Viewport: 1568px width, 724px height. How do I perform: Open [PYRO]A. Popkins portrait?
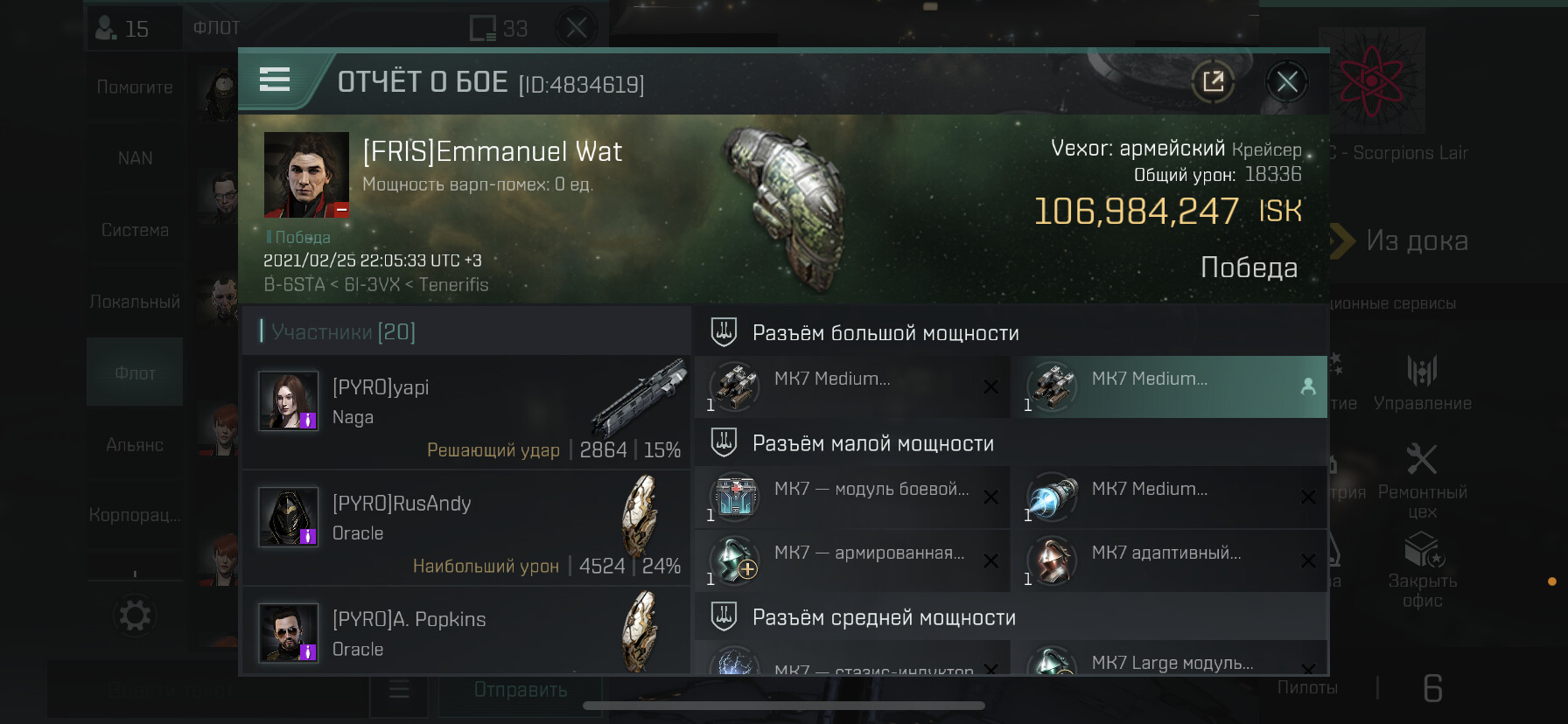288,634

□ □ □ □ □ □ □

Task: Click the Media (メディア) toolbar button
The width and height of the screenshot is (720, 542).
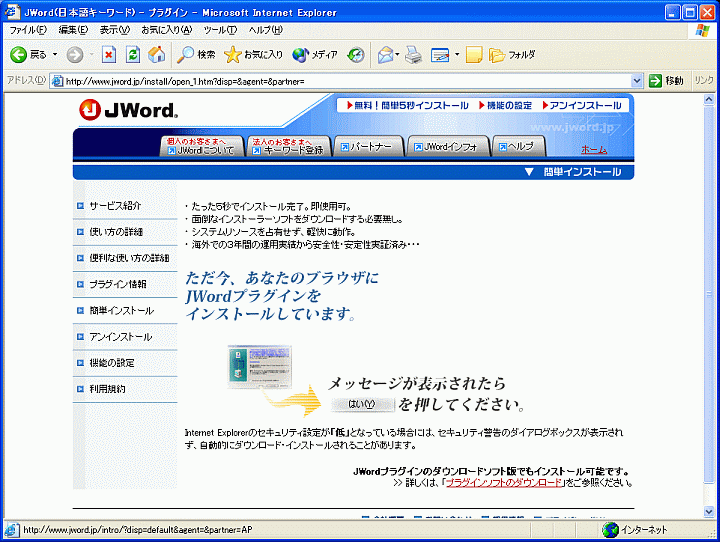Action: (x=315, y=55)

□ □ □ □ □ □ □

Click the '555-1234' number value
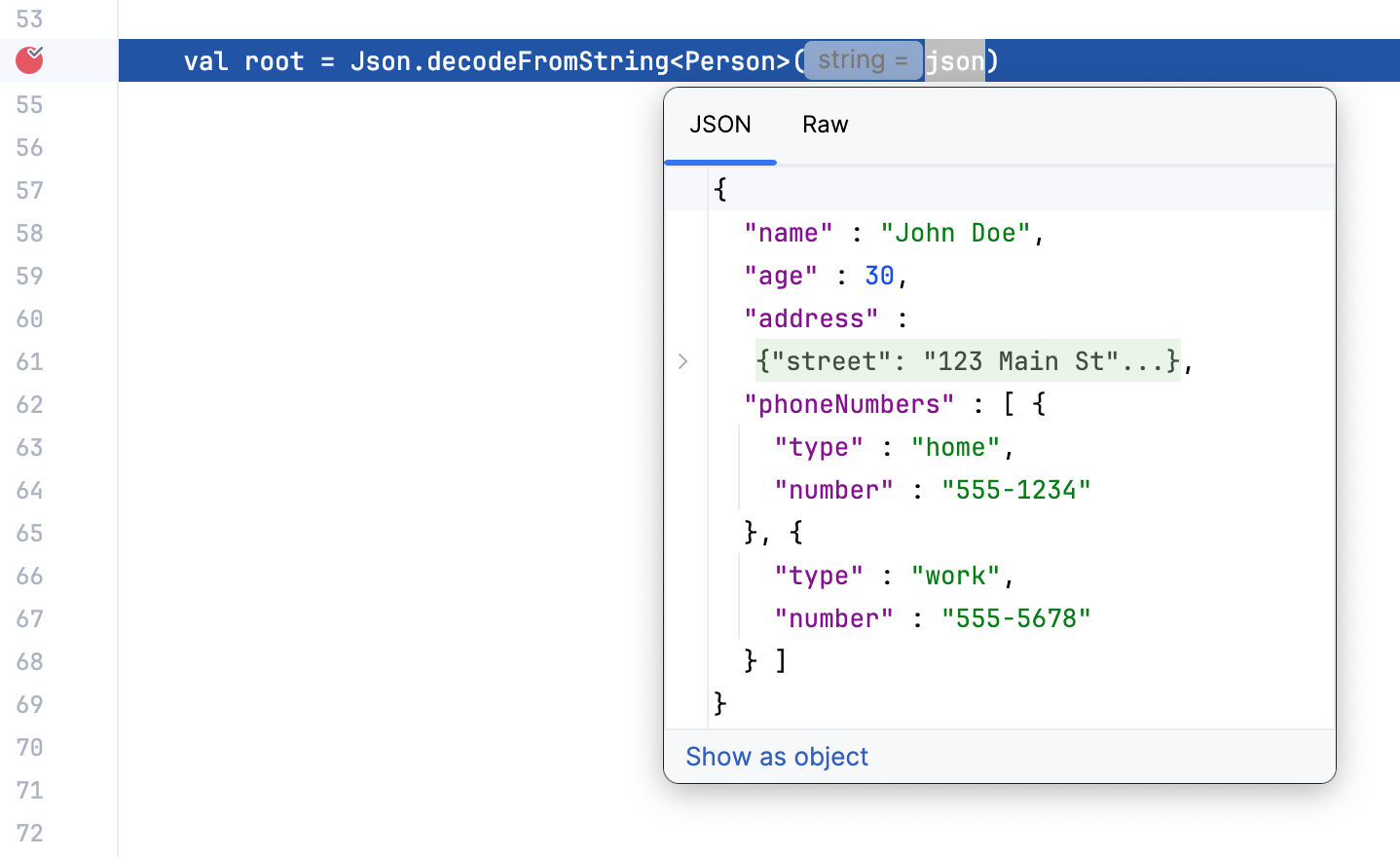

□ □ □ □ □ □ □

--- Task goal ---
Please return each line of the listing above that contains "Click".

--- Exercise solution ---
Task: Click the Media (メディア) toolbar button
Click the '555-1234' number value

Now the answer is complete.